These organizations are the consumers of food or beverage products which are ingredients of meals that are furnished to students and faculty. However, certain food products are exempt from the retail sales and/or use tax. RCW 82.12.0293
(b) Exemptions. Use tax exemptions are also provided for the following:
(ii) Computers, computer components, computer accessories, computer software, digital goods, or digital codes, irrevocably donated to any public or private nonprofit school or college in this state, as defined by chapter 84.36
RCW. For the purposes of this exemption, RCW 82.04.215
defines "computer" as an electronic device that accepts information in digital or similar form and manipulates it for a result based on a sequence of instructions. RCW 82.12.0284
. This exemption is available to both the donor and the public or private nonprofit school or college receiving the donation.
(iii) Tangible personal property donated to a nonprofit charitable organization or state or local governmental entity including the subsequent use of the property by a person to whom the property is donated or bailed by the nonprofit charitable organization, or state or local governmental entity, if used to further the purpose of that organization. RCW 82.12.02595
(iv) The donation of tangible personal property without intervening use to a nonprofit charitable organization, or the incorporation of tangible personal property without intervening use into real or personal property of or for a nonprofit charitable organization in the course of installing, repairing, cleaning, altering, imprinting, improving, constructing, or decorating the real or personal property for no charge. RCW 82.12.02595
(v) Motor vehicles equipped with dual controls loaned to and exclusively used by a school in connection with the school's driver training program. This exemption is available to both the donor and the school receiving the donation. For the purposes of this exemption, RCW 82.12.0264
limits the term "school" to:
(A) The University of Washington, Washington State University, the regional universities, The Evergreen State College, and the state community colleges;
(B) Any public, private, or parochial school accredited by either the state board of education or by the University of Washington (the state accrediting station); or
(C) Any public vocational school meeting the standards, courses, and requirements established and prescribed or approved in accordance with the Community College Act of 1967.

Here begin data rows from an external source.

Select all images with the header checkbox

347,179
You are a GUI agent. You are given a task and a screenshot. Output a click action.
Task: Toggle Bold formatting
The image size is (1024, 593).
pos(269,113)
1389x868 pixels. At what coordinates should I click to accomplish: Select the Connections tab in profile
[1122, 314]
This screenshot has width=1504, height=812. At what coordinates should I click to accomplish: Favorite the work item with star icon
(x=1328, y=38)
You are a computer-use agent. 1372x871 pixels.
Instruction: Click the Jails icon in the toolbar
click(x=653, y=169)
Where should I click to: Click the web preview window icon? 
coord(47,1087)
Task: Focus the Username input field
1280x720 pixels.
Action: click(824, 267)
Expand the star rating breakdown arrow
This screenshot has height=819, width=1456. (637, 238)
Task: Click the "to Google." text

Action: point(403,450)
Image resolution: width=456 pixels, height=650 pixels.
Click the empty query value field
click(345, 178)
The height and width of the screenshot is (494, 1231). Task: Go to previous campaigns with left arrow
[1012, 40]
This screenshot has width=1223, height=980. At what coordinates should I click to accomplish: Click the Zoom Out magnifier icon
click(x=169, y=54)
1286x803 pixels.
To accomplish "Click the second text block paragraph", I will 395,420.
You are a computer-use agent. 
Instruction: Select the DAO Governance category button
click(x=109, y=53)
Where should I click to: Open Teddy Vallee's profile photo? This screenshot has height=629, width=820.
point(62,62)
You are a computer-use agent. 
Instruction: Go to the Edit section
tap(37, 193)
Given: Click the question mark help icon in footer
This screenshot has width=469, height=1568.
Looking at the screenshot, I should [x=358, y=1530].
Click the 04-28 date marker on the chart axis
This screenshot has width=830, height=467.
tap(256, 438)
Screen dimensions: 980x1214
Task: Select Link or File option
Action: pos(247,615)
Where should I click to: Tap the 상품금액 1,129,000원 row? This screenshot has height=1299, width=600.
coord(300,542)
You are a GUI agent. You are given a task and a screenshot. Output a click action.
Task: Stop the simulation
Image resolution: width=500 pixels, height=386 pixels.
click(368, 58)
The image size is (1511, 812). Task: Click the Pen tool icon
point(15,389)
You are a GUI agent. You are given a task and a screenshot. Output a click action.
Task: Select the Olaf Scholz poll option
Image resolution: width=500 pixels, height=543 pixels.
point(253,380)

(6) Nursery schools, preschools, child care providers, privately operated kindergartens, and persons monitoring home child care facilities.
Income received by nursery schools, preschools, child care providers, and privately operated kindergartens for the care or education of children who are under eight years of age and not enrolled in or above the first grade is exempt from the B&O tax. RCW 82.04.4282
. Such persons are, however, subject to B&O tax upon the gross proceeds derived from providing child care to children who are eight years of age or older or enrolled in or above the first grade.
Persons providing child care for periods of less than twenty-four hours are subject to tax under the child care B&O tax classification. RCW 82.04.2905
. The service and other business activities B&O tax classification applies to child care services provided for periods in excess of twenty-four hours. Nursery schools, preschools, and child care providers receiving both taxable and exempt income must properly segregate such income in their books of account.
(a) The B&O tax does not apply to income derived by a church for the care of children of any age for periods of less than twenty-four hours, provided the church is exempt from property tax under RCW 84.36.020
. RCW 82.04.339
(b) Persons who monitor home child care facilities under one or more federal nutrition programs are required to register with the department and are taxable on their gross income under the service and other business activities classification of the B&O tax. These monitors contract with, and are accountable to the office of superintendent of public instruction which receives funds from the United States Department of Agriculture and disburses funds to each monitor. Commonly, a portion of the funds received by the monitor is required by law to be passed directly to the home child care facilities for the provision of qualifying meals. That portion of the funds received by the monitor may be taken as a "reimbursement" deduction on the monitor's excise tax return, so that the monitor is subject to B&O tax only on the portion of funds retained for the rendering of services.
(a) Example 1. MN University is an educational institution created by the state of Washington. MN University operates a book store at which it sells text books, school supplies, and apparel to students and nonstudents. As an institution of the state of Washington, MN University is exempt from the B&O tax with respect to all sales, irrespective that sales are made to nonstudents. However, MN is required to collect and remit retail sales tax on its gross proceeds of sales made through its book store.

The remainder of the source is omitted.